• _REQUIRED ACTION_
In the entries that follow, find the line containing "You are a computer-use agent. The"; from there, copy every line exactly through the line containing "Task: Uncheck the Both Eye Bleging checkbox".

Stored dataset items
[Start of Attachment]
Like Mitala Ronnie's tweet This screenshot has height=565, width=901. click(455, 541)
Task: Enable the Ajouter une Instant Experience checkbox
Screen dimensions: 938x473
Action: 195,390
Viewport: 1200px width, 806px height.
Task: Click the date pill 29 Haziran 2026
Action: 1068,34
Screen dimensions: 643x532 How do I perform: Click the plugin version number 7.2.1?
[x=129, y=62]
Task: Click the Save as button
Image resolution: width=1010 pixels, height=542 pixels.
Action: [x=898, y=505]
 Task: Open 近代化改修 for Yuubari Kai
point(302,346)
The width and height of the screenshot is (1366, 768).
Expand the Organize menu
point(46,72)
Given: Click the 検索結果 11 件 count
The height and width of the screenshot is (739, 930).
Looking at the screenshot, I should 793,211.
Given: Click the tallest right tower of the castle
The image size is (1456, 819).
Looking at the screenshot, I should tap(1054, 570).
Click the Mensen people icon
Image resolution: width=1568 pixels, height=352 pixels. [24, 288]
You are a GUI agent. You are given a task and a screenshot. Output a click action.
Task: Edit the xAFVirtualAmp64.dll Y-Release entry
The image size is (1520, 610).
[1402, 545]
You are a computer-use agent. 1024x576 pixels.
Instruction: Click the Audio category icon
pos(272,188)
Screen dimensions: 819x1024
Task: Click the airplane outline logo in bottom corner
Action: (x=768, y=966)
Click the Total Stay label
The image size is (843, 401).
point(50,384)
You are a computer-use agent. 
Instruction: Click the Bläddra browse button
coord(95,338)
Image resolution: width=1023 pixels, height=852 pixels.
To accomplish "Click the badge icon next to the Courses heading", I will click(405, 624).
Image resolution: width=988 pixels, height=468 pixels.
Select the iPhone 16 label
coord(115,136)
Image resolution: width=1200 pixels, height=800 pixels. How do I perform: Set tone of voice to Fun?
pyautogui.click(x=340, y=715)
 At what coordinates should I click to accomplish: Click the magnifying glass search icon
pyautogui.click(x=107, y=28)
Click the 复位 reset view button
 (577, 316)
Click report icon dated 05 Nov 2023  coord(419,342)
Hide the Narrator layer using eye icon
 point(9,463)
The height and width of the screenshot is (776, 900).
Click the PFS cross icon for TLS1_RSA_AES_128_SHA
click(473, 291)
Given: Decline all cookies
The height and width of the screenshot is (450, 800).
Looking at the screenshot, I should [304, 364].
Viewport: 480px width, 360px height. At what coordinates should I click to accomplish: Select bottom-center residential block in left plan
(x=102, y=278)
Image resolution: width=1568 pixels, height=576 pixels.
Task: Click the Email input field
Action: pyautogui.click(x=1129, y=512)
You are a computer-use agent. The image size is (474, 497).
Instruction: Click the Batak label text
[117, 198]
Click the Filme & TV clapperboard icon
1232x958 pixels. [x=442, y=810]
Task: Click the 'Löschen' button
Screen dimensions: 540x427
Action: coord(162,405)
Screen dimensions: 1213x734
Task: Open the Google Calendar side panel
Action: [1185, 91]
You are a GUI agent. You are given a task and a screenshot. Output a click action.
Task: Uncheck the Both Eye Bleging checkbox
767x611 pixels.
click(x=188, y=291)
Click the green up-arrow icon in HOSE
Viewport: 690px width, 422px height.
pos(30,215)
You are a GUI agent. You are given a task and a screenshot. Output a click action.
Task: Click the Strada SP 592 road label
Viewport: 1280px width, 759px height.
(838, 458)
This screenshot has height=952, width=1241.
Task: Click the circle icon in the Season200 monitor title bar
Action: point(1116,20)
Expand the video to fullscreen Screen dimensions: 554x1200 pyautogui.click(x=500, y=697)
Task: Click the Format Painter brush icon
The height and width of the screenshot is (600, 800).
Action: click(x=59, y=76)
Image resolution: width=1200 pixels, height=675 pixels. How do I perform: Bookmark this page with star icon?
[End of Attachment]
• _SOLVED PROBLEM_
You are a computer-use agent. The image size is (474, 497).
Instruction: Click the Batak label text
[117, 198]
Click the Filme & TV clapperboard icon
1232x958 pixels. [x=442, y=810]
Task: Click the 'Löschen' button
Screen dimensions: 540x427
Action: coord(162,405)
Screen dimensions: 1213x734
Task: Open the Google Calendar side panel
Action: [1185, 91]
You are a GUI agent. You are given a task and a screenshot. Output a click action.
Task: Uncheck the Both Eye Bleging checkbox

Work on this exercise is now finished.